### PASSAGE TO READ
Again, I don't know if the best way to deal with that is try to detect them and then manually remove the carriage returns or instead tell the person creating the CSV for me to fix that before it gets to me. 

 

So that's about it, although I do get some quotes in my data, although they're only in one cell in the Excel and there appear to be more of them when I bring it into SAS.  But perhaps a CTRL-F and deleting the quotes manually like with the comma would fix that.  I don't think the commas or the quotes matter in terms of data content so from that perspective they could be removed without consequence.

 

That's it.  TIA for any thoughts.

 

1 ACCEPTED SOLUTION

Accepted Solutions
n6
Quartz | Level 8 n6
Quartz | Level 8

 

Someone here has enlightened on this.  I was uninformed about some aspects of CSVs.  I thought that since when you opened a CSV in Excel you didn't see quotes that meant that there were no quotes in CSVs.  He told me, just as you did, that text fields in CSVs are inside quotes and it's just that Excel doesn't show them that made me think they weren't there.

 

I learned, with his help, that the ultimate source of all my problems was a carriage return inside those quotes.  You can have a comma inside quotes and SAS will ignore that when bringing in data, but if you have a carriage return or a line feed inside quotes then SAS thinks the field is done with.

 

My friend here pointed me to a macro that he said would solve the problem and it seems to have solved it.  So that others can benefit I'm including the code below, although I don't understand it.  Thanks for your assistance.  If I can figure out how to do it I'm going to mark this post as "Question Answered" so it turns green and people in the future will find this post and thus the code below.

### DATA
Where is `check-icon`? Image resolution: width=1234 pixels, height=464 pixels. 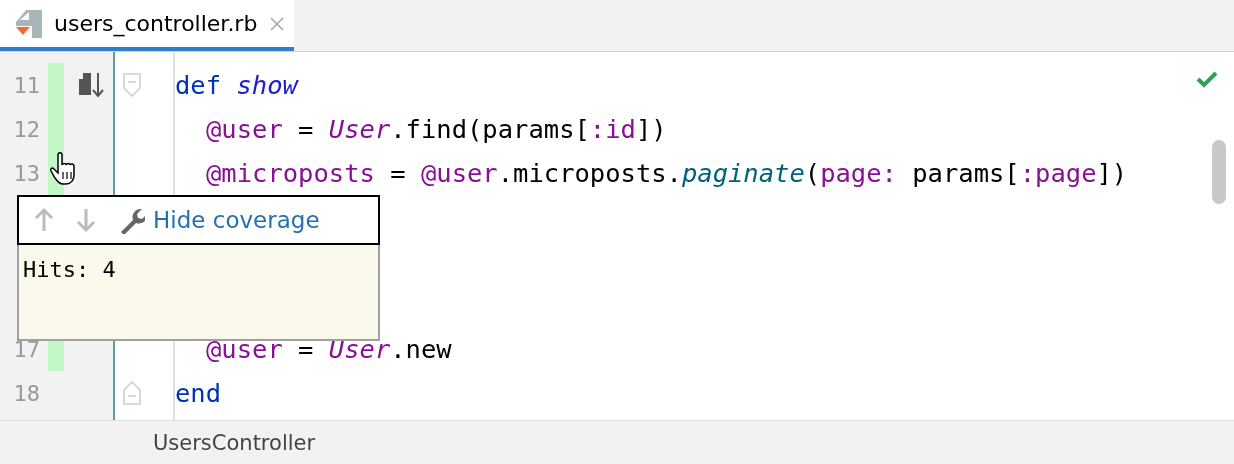 check-icon is located at coordinates (1207, 79).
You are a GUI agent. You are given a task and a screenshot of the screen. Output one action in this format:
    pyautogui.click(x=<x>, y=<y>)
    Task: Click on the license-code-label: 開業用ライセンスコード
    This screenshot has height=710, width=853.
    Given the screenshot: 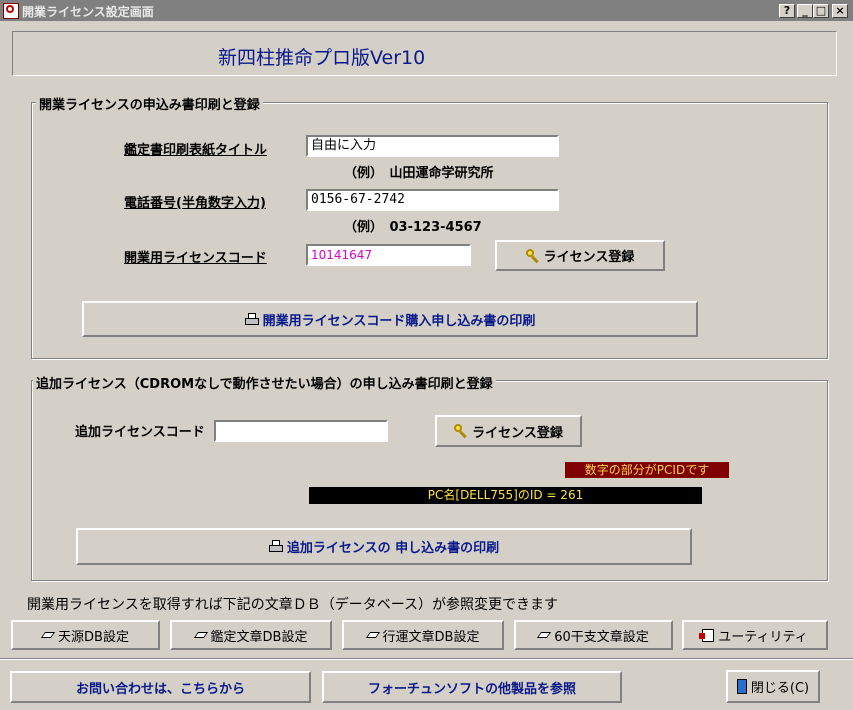 What is the action you would take?
    pyautogui.click(x=196, y=258)
    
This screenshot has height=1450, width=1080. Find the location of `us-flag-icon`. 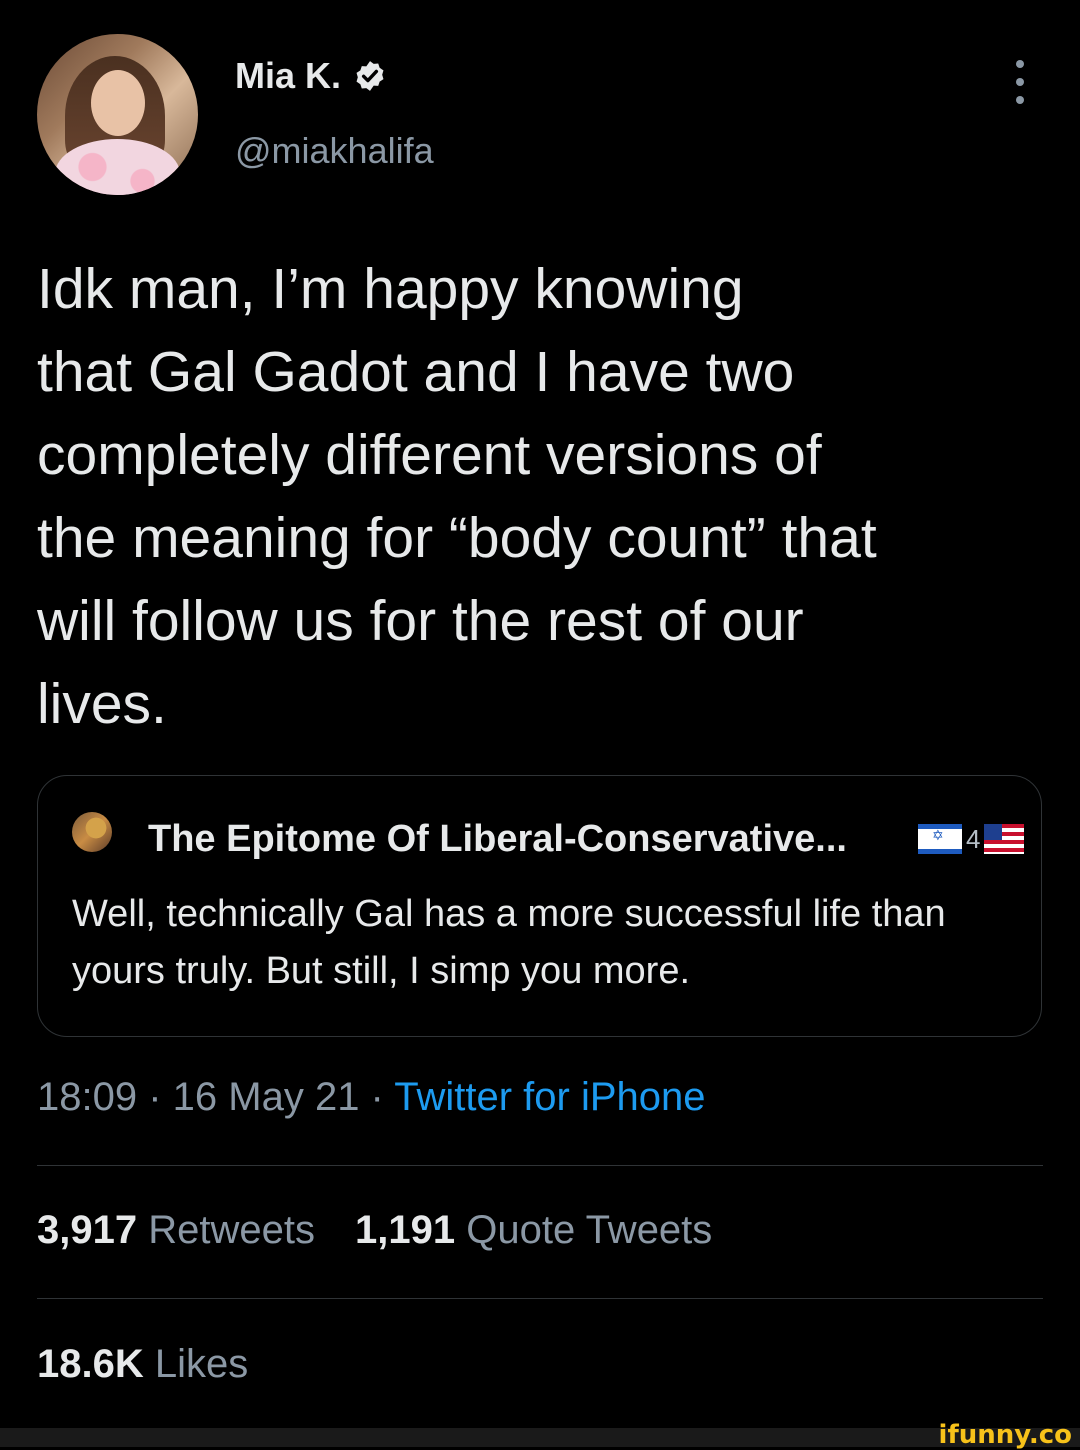

us-flag-icon is located at coordinates (1004, 839).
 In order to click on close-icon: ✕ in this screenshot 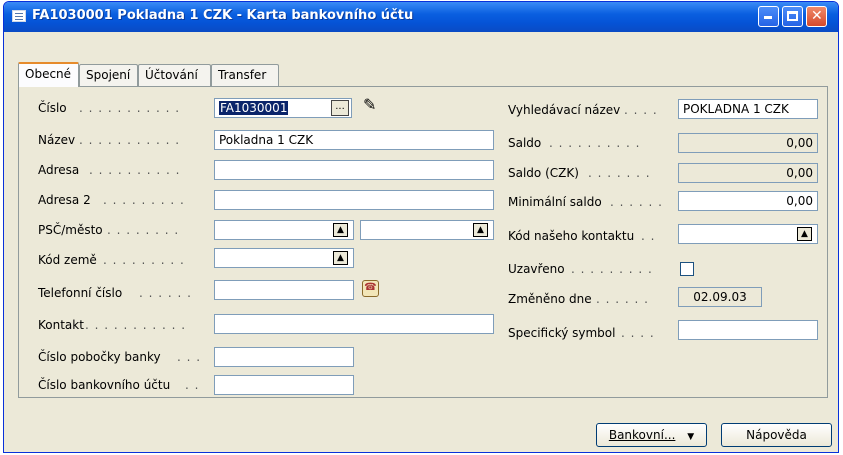, I will do `click(817, 16)`.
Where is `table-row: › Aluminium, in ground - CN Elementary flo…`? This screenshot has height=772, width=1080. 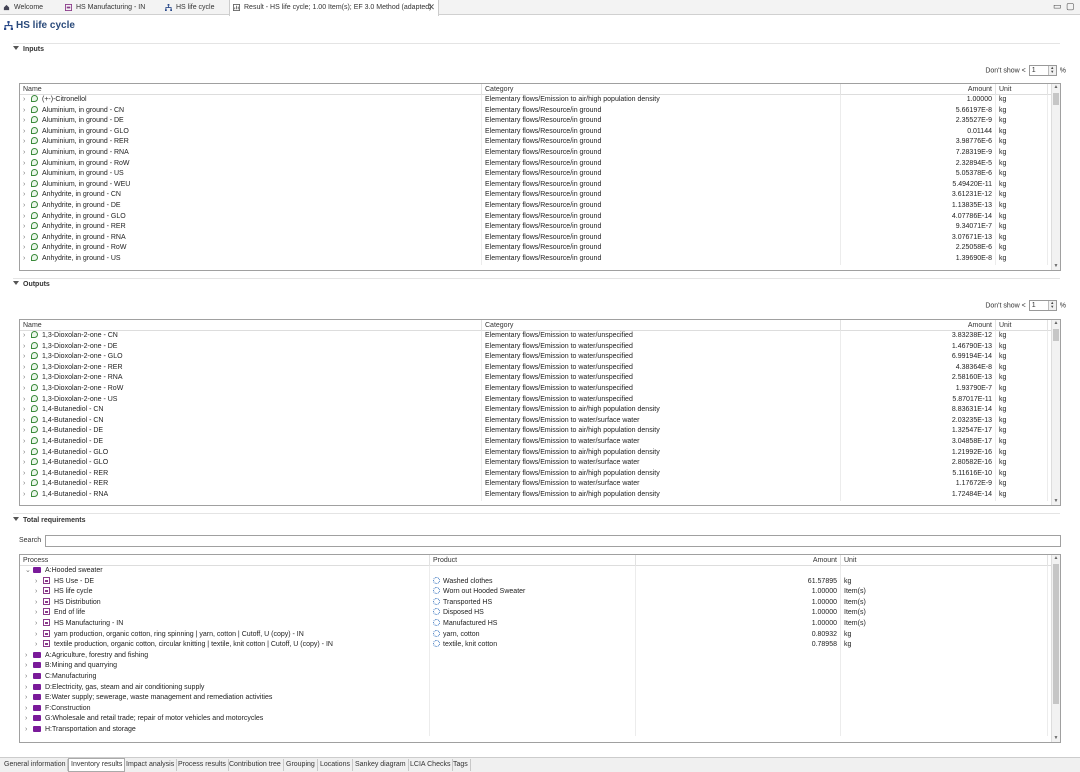 table-row: › Aluminium, in ground - CN Elementary flo… is located at coordinates (540, 111).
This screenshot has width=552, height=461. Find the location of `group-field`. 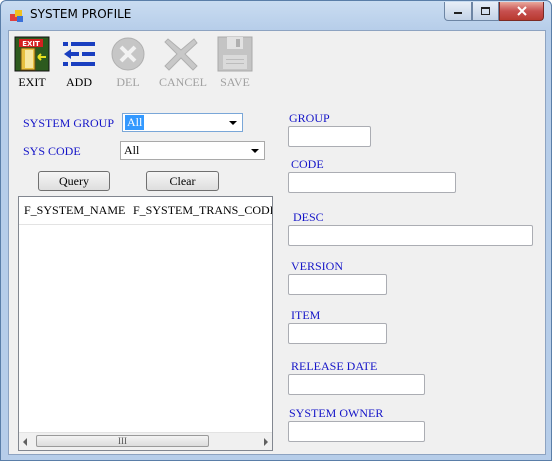

group-field is located at coordinates (330, 136).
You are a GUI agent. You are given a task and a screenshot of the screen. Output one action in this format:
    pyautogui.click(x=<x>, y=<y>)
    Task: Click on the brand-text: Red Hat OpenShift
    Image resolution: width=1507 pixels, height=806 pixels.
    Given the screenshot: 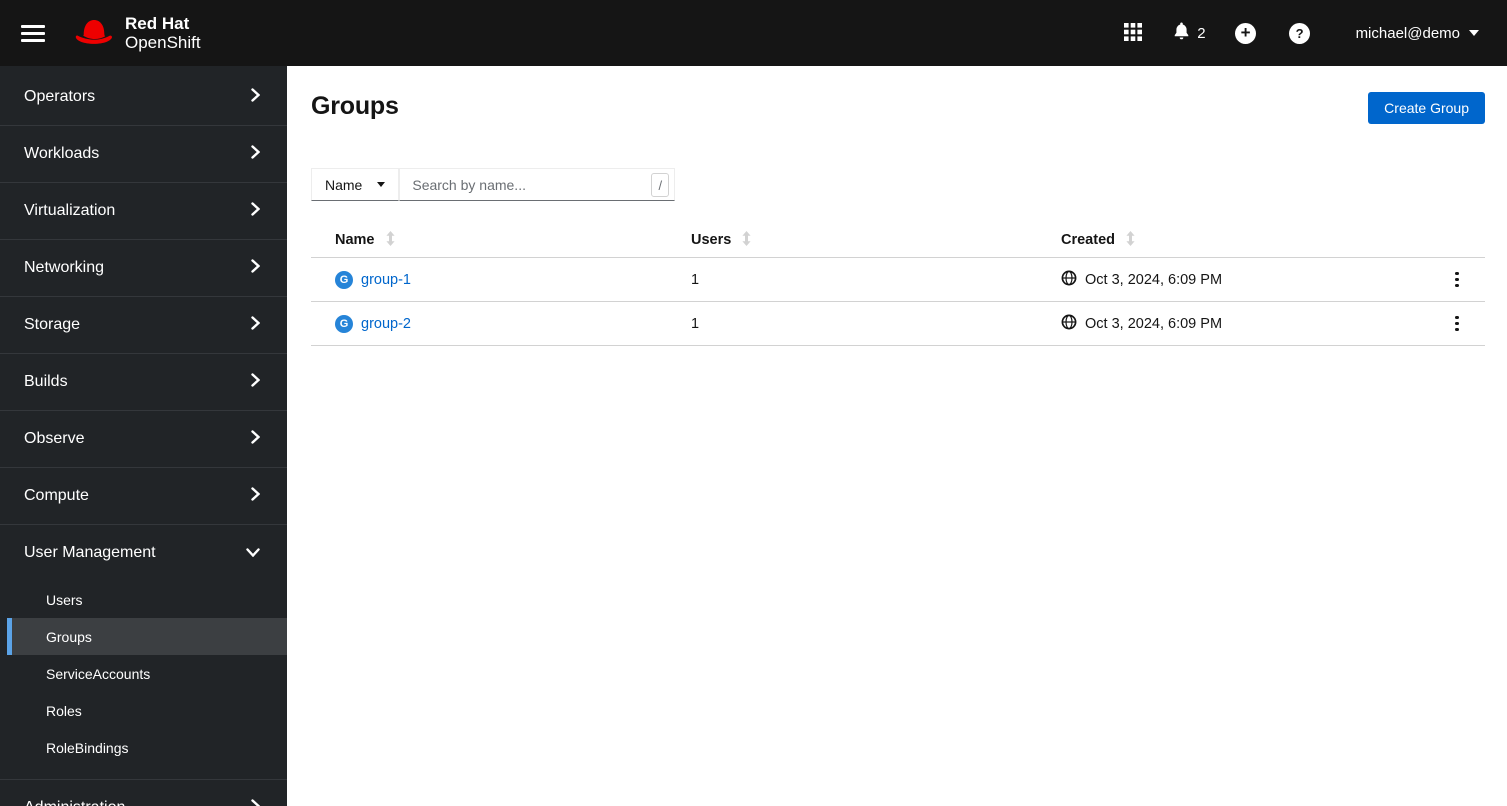 What is the action you would take?
    pyautogui.click(x=163, y=33)
    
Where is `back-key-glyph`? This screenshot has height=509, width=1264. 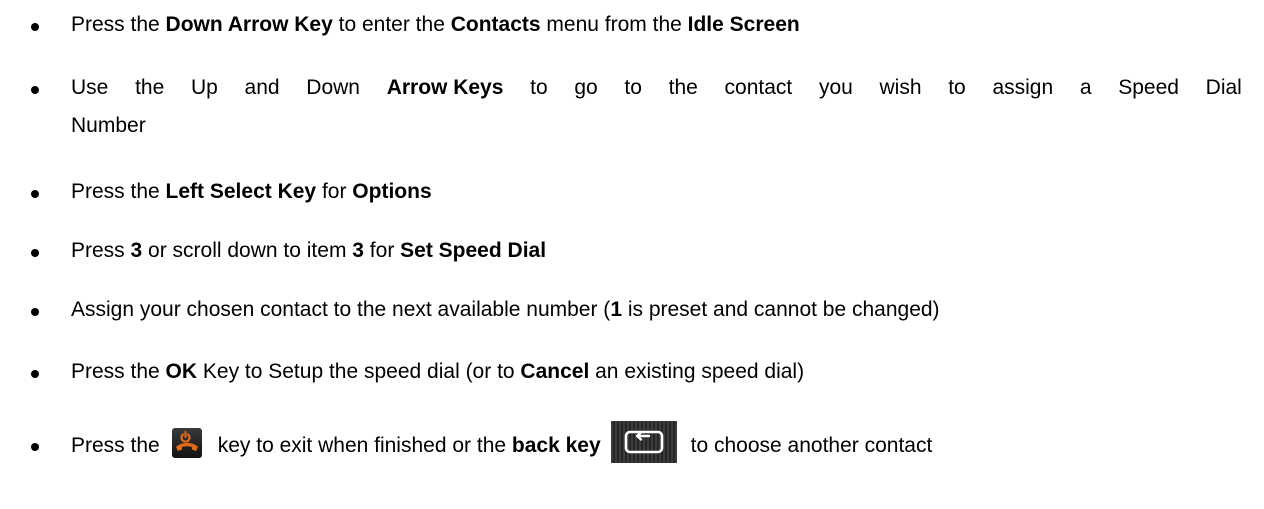 back-key-glyph is located at coordinates (644, 442).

### EXERCISES TO COMPLETE
**A.** List every kind of character in the data that the forum post discusses.
**B.** Reproduce the entries starting at the line that contains "This screenshot has width=552, height=461." and ending at the line that contains "group-field is located", leaving out the picture.

### SOLUTIONS TO THE PROBLEMS
**A.**
- Carriage returns
- Line feeds
- Commas
- Quotes

**B.**
This screenshot has width=552, height=461. Find the location of `group-field`. 

group-field is located at coordinates (330, 136).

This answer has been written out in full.